Dictionaries manage pairs of keys and values. A key-value pair within a dictionary is called an entry, the keys are unique.

Sets (such as NSSet , NSMutableSet, and NSCountedSet) are unordered collections of objects. 
Sets allow for fast insertion and deletion operations. 
They also allow you to quickly see whether an object is in a collection. 



NSSet and NSMutableSet store collections of distinct objects, 
while NSCountedSet stores a collection of non-distinct objects.
For example, suppose you have a number of city objects and you want to visit each one only once.
If you store each city that you visit in a set, you can quickly and easily see whether you have visited it.


An NSSet object manages an immutable set of distinct objects—that is, after you create the set, you cannot add, remove, or replace objects, but can modify individual objects themselves (if they support modification). The mutability of the collection does not affect the mutability of the objects inside the collection.
NSMutableSet, a subclass of NSSet, is a mutable set of distinct objects, which allows the addition and deletion of entries at any time, automatically allocating memory as needed.
NSCountedSet, a subclass of NSMutableSet, is a mutable set to which you can add a particular object more than once; in other words, the elements of the set aren’t necessarily distinct. A counted set(a bag)  keeps a counter associated with each distinct object inserted.
There is only one instance of an object in a counted set, even if the object has been added multiple times. 
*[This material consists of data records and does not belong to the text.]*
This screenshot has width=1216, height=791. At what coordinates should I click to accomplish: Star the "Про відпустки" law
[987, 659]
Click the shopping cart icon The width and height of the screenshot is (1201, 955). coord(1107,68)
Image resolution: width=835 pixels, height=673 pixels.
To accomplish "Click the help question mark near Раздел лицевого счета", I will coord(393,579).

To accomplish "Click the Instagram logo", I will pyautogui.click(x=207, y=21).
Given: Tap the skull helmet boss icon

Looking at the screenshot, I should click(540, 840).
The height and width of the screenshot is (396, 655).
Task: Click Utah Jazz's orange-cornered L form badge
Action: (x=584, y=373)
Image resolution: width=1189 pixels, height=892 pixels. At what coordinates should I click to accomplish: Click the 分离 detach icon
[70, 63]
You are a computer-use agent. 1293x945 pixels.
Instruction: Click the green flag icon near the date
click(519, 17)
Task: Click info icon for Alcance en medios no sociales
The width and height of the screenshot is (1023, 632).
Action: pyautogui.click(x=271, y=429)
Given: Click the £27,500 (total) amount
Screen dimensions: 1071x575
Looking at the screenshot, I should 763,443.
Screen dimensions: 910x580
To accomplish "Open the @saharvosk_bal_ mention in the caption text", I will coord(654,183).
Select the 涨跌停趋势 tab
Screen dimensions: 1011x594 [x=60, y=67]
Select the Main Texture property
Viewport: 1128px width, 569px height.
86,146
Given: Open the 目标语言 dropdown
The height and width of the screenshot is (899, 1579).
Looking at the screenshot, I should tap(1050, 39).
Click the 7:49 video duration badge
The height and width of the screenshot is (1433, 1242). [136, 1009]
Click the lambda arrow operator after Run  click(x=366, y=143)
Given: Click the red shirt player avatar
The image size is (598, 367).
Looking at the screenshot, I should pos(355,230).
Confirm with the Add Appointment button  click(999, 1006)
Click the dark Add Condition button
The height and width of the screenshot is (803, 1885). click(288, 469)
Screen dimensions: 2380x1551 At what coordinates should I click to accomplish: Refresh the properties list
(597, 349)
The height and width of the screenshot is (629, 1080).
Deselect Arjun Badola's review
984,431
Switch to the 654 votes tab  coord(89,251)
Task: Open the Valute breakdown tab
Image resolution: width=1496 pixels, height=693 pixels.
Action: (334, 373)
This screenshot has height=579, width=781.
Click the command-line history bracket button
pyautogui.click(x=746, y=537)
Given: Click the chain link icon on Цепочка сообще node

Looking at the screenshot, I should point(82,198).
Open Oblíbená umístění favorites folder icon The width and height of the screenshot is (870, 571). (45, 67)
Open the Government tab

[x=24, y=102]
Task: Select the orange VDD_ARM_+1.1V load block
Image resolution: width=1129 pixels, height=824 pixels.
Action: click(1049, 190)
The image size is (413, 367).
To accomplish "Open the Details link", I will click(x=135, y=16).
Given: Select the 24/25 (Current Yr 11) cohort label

The NSHashTable class is configured by default to hold objects much like NSMutableSet does. It also allows additional storage options that you can tailor for specific cases.
For example, the map table in Figure below is configured to hold weak references to its elements. You can also specify whether you want to copy objects entered into the set.
Figure   Hash table object ownership
You can use an NSHashTable object when you want an unordered collection of elements that uses weak references. For example, suppose you have a global hash table that contains some objects. Because global objects are never collected, none of its contents can be deallocated unless they are held weakly. Hash tables configured to hold objects weakly do not own their contents. If there are no strong references to objects within such a hash table, those objects are deallocated. For example, the hash table in Figure above holds weak references to its contents. Objects A, C, and Z will be deallocated, but the rest of the objects remain.
Usage: 
- Use an immutable set if the set rarely changes, or changes wholesale.
- Use a mutable set if the set changes incrementally, or is very large—as large collections take more time to initialize.
- Use counted set if one instance of an object in a set, has to added multiple times. 




@interface NSMutableSet (NSExtendedMutableSet)
- (void)addObjectsFromArray:(NSArray *)array;
- (void)intersectSet:(NSSet *)otherSet;
- (void)minusSet:(NSSet *)otherSet;
- (void)removeAllObjects;
- (void)unionSet:(NSSet *)otherSet;
- (void)setSet:(NSSet *)otherSet;


Eg:
    NSMutableSet *set1 = [[NSMutableSet alloc]initWithObjects:@"1",@"3",@"2", nil];
    NSLog(@"set1 before : %@",set1);

    NSMutableSet *set2 = [[NSMutableSet alloc]initWithObjects:@"1", nil];
    [set1 minusSet:set2];
    
    NSLog(@"set1 after deletion : %@",set1);

Output:-------
 set1 before : {(
    1,
    3,
    2
)}
set1 after deletion : {(
    3,
    2

)}





NSOrderedSet is available in iOS 5+ so with that the main difference becomes whether you want duplicate objects in the data structure.